• Given text:
Tuesday, August 26, 2014

Getting Ready for Your Next Road Trip

When you travel on a budget, it can be necessary to skip the airport and load up the car instead. While road trips haven't always been the money-saving opportunities they are today, you can be happy to know that no matter how long your road trip is or how far you go, you will probably never spend $188,000 on one like the very first cross-country road trip. Not only was it uncomfortable, but it was the worst return on investment for a bet ever. So, no matter what goes wrong, remember, it could always be worse. We're going to focus on the positives though.
Summer may be winding down, but that doesn't mean that road trip opportunities are over. In fact, I have always found that late Summer and Fall is the best time to travel in a car, because it's still nice out, roads are a bit less crowded and it's nice to get out and stretch in the sun and sit to eat outside in a cool breeze. Before you head out on your next road trip though, you want to make sure your car is in the best shape it can be in, because breaking down on the side of the highway over something that could have been prevented does not make for a fun trip.

Now, I know the very basic of car maintenance. I can check my oil and put air in my tires (though I never do it right, so that my low tire goes off. I either put too much or not enough in, I guess), but that's about it. It's always smart to go get your car checked out before your trip. A licensed professional, like one at Advanced Auto Parts, can do this for you, but they can also show you how to check it yourself, so you know when to come in and get the replacement parts you need.

• Given information:
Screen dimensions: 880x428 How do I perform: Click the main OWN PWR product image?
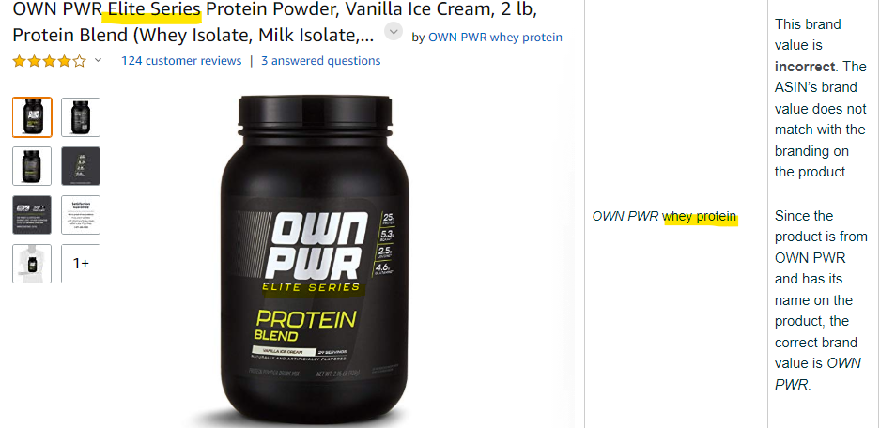(x=315, y=259)
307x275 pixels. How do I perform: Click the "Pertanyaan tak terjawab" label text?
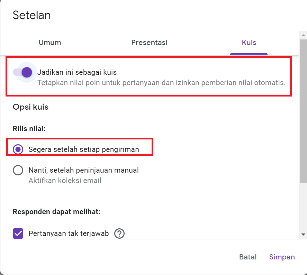pos(69,233)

• Direction 1: Decide whether each statement below agrees with the road trip post, answering yes or no and quoting the words of the post that settle it. (a) The very first cross-country road trip cost $188,000. (b) The writer considers early summer the best time to travel by car. (c) According to the writer, a licensed professional can also teach you how to check your car yourself.
• Direction 2: Carry on the road trip post from the point where it ends.

• Exercise result 1:
(a) Yes: "you will probably never spend $188,000 on one like the very first cross-country road trip."
(b) No: "late Summer and Fall is the best time to travel in a car."
(c) Yes: "they can also show you how to check it yourself."

• Exercise result 2:
I've gotten up before and had an issue with my car starting. I finally got it going and my husband and I went off to do our normal Saturday routine. On the way home, we stopped to get gas and then it wouldn't start again. Boo! Lucky for me, there was a nice guy who helped push the car away from the pumps and gave us a jump for us to drive straight to the service center. Turns out my battery just gave up. If I had known better, I could have checked it before I left home, or gone to get it checked by a professional. Before the last year or so, I really didn't know how to jump a car, but it's not that difficult once a friend of mine and I put our heads together to give her car a jump from mine. If you aren't quite sure how it works, Advanced Auto Parts made this great video to help you do it right and safely, and not get a horrible shock:

My last car wasn't the greatest. It was a used car that I bought off a family member. It ran and got me to work and anywhere else I needed to go, which was what I cared about at the time. It took us on several decent road trips without breaking down, which is always a bonus. Near the time I knew I would need to replace it, the brakes weren't doing so well. If it's taking a little more pressure than needed to stop your car or you hear some squealing when you slow down, those aren't good things. You don't want to find out your brakes are shot when you're in the middle of nowhere. Just because I read about how to slow down a car on the highway when your brakes fail, doesn't mean I want to have to use that information. Make sure you know when to get yours replaced:

Don't forget to check important fluids, because there's nothing worse than ignoring crucial maintenance and then ending up either broken down, overheated or doing irreparable damage to something that then cost hundreds or thousands of dollars to replace, making your road trip totally not budget-friendly by the end. You can check all your car's fluids yourself, so you know what needs to be taken care of before you head out...and remember, keep a large bottle of water (a two-liter or gallon jug) in your trunk for emergencies:

Even though you have taken care of the important things, that doesn't mean that something unfortunate still won't happen, like a flat tire or something equally annoying. Be prepared by making sure you have your emergency kit in the trunk. If you don't have one, you should make sure you get one that has the essentials in it, in case you break down or otherwise need to call attention to your unmoving car. Things that you should keep in your kit are:
  • Flares -- Make sure you keep yourself and other drivers safe by alerting them to your situation.
  • Hazard Triangle
  • Jack, because you aren't He-Man and need some help holding the car up to change a tire.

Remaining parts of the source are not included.